PROBLEM DETAILS:
Could you copy out all of the records below, word for word and line for line?

SOURCE MATERIAL section start

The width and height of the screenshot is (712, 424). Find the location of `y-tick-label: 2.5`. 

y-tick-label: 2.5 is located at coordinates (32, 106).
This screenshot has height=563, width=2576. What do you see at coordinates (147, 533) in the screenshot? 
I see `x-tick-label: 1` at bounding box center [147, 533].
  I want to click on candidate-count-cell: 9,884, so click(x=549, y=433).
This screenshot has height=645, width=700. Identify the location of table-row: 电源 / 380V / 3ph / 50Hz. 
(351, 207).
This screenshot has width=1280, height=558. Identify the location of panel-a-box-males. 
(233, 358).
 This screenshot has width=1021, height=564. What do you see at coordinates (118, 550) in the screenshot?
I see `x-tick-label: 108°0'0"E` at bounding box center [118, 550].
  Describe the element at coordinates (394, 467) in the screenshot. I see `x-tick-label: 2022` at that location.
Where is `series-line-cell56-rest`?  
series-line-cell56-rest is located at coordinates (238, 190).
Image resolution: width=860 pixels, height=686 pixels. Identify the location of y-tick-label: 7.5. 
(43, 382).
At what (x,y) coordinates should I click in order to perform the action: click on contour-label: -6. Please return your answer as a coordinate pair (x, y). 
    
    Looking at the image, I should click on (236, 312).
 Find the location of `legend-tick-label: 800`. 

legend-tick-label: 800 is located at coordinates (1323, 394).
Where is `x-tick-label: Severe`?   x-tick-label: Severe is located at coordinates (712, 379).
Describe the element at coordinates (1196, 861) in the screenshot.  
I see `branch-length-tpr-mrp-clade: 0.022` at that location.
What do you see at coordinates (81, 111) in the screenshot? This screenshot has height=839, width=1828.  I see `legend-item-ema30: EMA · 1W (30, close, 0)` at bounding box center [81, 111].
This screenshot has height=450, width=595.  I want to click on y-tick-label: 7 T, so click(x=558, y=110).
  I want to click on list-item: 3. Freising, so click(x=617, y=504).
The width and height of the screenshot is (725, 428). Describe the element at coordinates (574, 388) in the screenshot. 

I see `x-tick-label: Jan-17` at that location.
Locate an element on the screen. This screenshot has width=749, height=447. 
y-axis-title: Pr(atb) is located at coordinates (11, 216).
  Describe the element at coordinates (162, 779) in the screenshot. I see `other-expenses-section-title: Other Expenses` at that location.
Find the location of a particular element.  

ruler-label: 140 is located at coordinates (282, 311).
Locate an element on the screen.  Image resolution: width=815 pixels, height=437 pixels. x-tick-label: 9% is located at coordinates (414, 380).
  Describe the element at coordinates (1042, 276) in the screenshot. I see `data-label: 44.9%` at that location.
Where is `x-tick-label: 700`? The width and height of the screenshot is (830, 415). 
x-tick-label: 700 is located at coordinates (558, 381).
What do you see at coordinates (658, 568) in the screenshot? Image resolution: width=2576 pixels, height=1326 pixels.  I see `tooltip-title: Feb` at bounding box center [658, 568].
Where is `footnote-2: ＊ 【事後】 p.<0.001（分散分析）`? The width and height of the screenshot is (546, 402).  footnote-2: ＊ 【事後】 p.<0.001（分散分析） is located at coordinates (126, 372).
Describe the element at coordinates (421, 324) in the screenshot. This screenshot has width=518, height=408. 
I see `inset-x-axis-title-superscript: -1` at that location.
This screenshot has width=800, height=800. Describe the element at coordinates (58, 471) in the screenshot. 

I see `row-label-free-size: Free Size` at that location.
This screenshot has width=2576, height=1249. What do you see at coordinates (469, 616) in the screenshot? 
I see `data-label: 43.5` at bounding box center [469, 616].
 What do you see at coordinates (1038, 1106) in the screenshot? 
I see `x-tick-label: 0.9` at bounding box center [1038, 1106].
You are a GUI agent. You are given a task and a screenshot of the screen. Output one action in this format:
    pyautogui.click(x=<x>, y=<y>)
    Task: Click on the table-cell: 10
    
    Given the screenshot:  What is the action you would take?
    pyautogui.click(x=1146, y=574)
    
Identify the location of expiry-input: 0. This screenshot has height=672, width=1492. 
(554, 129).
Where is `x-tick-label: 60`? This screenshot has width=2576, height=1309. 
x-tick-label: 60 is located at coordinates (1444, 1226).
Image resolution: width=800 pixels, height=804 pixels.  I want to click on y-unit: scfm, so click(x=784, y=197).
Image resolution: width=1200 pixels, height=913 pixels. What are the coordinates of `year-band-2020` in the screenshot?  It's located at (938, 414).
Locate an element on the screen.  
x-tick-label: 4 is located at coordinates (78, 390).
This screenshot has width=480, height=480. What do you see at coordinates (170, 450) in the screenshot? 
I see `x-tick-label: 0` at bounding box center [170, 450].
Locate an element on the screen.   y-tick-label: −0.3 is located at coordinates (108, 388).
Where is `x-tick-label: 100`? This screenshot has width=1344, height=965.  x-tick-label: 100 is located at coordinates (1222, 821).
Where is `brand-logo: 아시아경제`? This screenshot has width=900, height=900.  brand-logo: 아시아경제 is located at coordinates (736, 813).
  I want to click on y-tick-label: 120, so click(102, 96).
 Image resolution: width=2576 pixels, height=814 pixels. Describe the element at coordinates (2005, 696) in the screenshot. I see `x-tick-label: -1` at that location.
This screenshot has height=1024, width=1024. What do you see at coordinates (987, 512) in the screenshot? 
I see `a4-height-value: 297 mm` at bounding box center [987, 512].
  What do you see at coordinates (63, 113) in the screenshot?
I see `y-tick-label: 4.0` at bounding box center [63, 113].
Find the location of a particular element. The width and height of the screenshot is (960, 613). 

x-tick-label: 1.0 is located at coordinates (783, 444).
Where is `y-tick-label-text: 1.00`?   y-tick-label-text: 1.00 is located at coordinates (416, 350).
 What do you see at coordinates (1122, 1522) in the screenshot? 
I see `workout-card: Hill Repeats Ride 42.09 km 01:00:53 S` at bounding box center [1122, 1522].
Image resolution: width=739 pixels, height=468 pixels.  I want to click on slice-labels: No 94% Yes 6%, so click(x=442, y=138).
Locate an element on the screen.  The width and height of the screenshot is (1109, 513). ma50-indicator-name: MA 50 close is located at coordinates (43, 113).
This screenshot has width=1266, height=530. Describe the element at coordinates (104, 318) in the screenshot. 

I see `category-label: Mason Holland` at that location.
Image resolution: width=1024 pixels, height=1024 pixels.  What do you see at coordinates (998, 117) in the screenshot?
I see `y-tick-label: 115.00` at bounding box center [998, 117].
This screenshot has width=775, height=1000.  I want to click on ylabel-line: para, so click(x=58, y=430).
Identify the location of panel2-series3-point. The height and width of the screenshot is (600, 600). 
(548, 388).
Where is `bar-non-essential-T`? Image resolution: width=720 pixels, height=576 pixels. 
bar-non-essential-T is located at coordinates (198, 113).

SOURCE MATERIAL section end

SOLUTION TO THIS EXERCISE:
The width and height of the screenshot is (712, 424). Find the location of `y-tick-label: 2.5`. 

y-tick-label: 2.5 is located at coordinates (32, 106).
This screenshot has height=563, width=2576. What do you see at coordinates (147, 533) in the screenshot? 
I see `x-tick-label: 1` at bounding box center [147, 533].
  I want to click on candidate-count-cell: 9,884, so click(x=549, y=433).
This screenshot has height=645, width=700. Identify the location of table-row: 电源 / 380V / 3ph / 50Hz. 
(351, 207).
This screenshot has width=1280, height=558. Identify the location of panel-a-box-males. 
(233, 358).
 This screenshot has width=1021, height=564. What do you see at coordinates (118, 550) in the screenshot?
I see `x-tick-label: 108°0'0"E` at bounding box center [118, 550].
  Describe the element at coordinates (394, 467) in the screenshot. I see `x-tick-label: 2022` at that location.
Where is `series-line-cell56-rest`?  
series-line-cell56-rest is located at coordinates (238, 190).
Image resolution: width=860 pixels, height=686 pixels. Identify the location of y-tick-label: 7.5. 
(43, 382).
At what (x,y) coordinates should I click in order to perform the action: click on contour-label: -6. Please return your answer as a coordinate pair (x, y). 
    
    Looking at the image, I should click on (236, 312).
 Find the location of `legend-tick-label: 800`. 

legend-tick-label: 800 is located at coordinates (1323, 394).
Where is `x-tick-label: Severe`?   x-tick-label: Severe is located at coordinates (712, 379).
Describe the element at coordinates (1196, 861) in the screenshot.  
I see `branch-length-tpr-mrp-clade: 0.022` at that location.
What do you see at coordinates (81, 111) in the screenshot? This screenshot has height=839, width=1828.  I see `legend-item-ema30: EMA · 1W (30, close, 0)` at bounding box center [81, 111].
This screenshot has height=450, width=595.  I want to click on y-tick-label: 7 T, so click(x=558, y=110).
  I want to click on list-item: 3. Freising, so click(x=617, y=504).
The width and height of the screenshot is (725, 428). Describe the element at coordinates (574, 388) in the screenshot. 

I see `x-tick-label: Jan-17` at that location.
Locate an element on the screen. This screenshot has width=749, height=447. 
y-axis-title: Pr(atb) is located at coordinates (11, 216).
  Describe the element at coordinates (162, 779) in the screenshot. I see `other-expenses-section-title: Other Expenses` at that location.
Find the location of a particular element.  

ruler-label: 140 is located at coordinates (282, 311).
Locate an element on the screen.  Image resolution: width=815 pixels, height=437 pixels. x-tick-label: 9% is located at coordinates (414, 380).
  Describe the element at coordinates (1042, 276) in the screenshot. I see `data-label: 44.9%` at that location.
Where is `x-tick-label: 700`? The width and height of the screenshot is (830, 415). 
x-tick-label: 700 is located at coordinates (558, 381).
What do you see at coordinates (658, 568) in the screenshot? Image resolution: width=2576 pixels, height=1326 pixels.  I see `tooltip-title: Feb` at bounding box center [658, 568].
Where is `footnote-2: ＊ 【事後】 p.<0.001（分散分析）`? The width and height of the screenshot is (546, 402).  footnote-2: ＊ 【事後】 p.<0.001（分散分析） is located at coordinates (126, 372).
Describe the element at coordinates (421, 324) in the screenshot. This screenshot has width=518, height=408. 
I see `inset-x-axis-title-superscript: -1` at that location.
This screenshot has width=800, height=800. Describe the element at coordinates (58, 471) in the screenshot. 

I see `row-label-free-size: Free Size` at that location.
This screenshot has width=2576, height=1249. What do you see at coordinates (469, 616) in the screenshot? 
I see `data-label: 43.5` at bounding box center [469, 616].
 What do you see at coordinates (1038, 1106) in the screenshot? 
I see `x-tick-label: 0.9` at bounding box center [1038, 1106].
You are a GUI agent. You are given a task and a screenshot of the screen. Output one action in this format:
    pyautogui.click(x=<x>, y=<y>)
    Task: Click on the table-cell: 10
    
    Given the screenshot:  What is the action you would take?
    pyautogui.click(x=1146, y=574)
    
Identify the location of expiry-input: 0. This screenshot has height=672, width=1492. 
(554, 129).
Where is `x-tick-label: 60`? This screenshot has width=2576, height=1309. 
x-tick-label: 60 is located at coordinates (1444, 1226).
Image resolution: width=800 pixels, height=804 pixels.  I want to click on y-unit: scfm, so click(x=784, y=197).
Image resolution: width=1200 pixels, height=913 pixels. What are the coordinates of `year-band-2020` in the screenshot?  It's located at (938, 414).
Locate an element on the screen.  
x-tick-label: 4 is located at coordinates (78, 390).
This screenshot has width=480, height=480. What do you see at coordinates (170, 450) in the screenshot? 
I see `x-tick-label: 0` at bounding box center [170, 450].
Locate an element on the screen.   y-tick-label: −0.3 is located at coordinates (108, 388).
Where is `x-tick-label: 100`? This screenshot has width=1344, height=965.  x-tick-label: 100 is located at coordinates (1222, 821).
Where is `brand-logo: 아시아경제`? This screenshot has width=900, height=900.  brand-logo: 아시아경제 is located at coordinates (736, 813).
  I want to click on y-tick-label: 120, so click(102, 96).
 Image resolution: width=2576 pixels, height=814 pixels. Describe the element at coordinates (2005, 696) in the screenshot. I see `x-tick-label: -1` at that location.
This screenshot has height=1024, width=1024. What do you see at coordinates (987, 512) in the screenshot? 
I see `a4-height-value: 297 mm` at bounding box center [987, 512].
  What do you see at coordinates (63, 113) in the screenshot?
I see `y-tick-label: 4.0` at bounding box center [63, 113].
Find the location of a particular element. The width and height of the screenshot is (960, 613). 

x-tick-label: 1.0 is located at coordinates (783, 444).
Where is `y-tick-label-text: 1.00`?   y-tick-label-text: 1.00 is located at coordinates (416, 350).
 What do you see at coordinates (1122, 1522) in the screenshot? 
I see `workout-card: Hill Repeats Ride 42.09 km 01:00:53 S` at bounding box center [1122, 1522].
Image resolution: width=739 pixels, height=468 pixels.  I want to click on slice-labels: No 94% Yes 6%, so click(x=442, y=138).
Locate an element on the screen.  The width and height of the screenshot is (1109, 513). ma50-indicator-name: MA 50 close is located at coordinates (43, 113).
This screenshot has width=1266, height=530. Describe the element at coordinates (104, 318) in the screenshot. 

I see `category-label: Mason Holland` at that location.
Image resolution: width=1024 pixels, height=1024 pixels.  What do you see at coordinates (998, 117) in the screenshot?
I see `y-tick-label: 115.00` at bounding box center [998, 117].
This screenshot has width=775, height=1000.  I want to click on ylabel-line: para, so click(x=58, y=430).
Identify the location of panel2-series3-point. The height and width of the screenshot is (600, 600). 
(548, 388).
Where is `bar-non-essential-T`? Image resolution: width=720 pixels, height=576 pixels. 
bar-non-essential-T is located at coordinates (198, 113).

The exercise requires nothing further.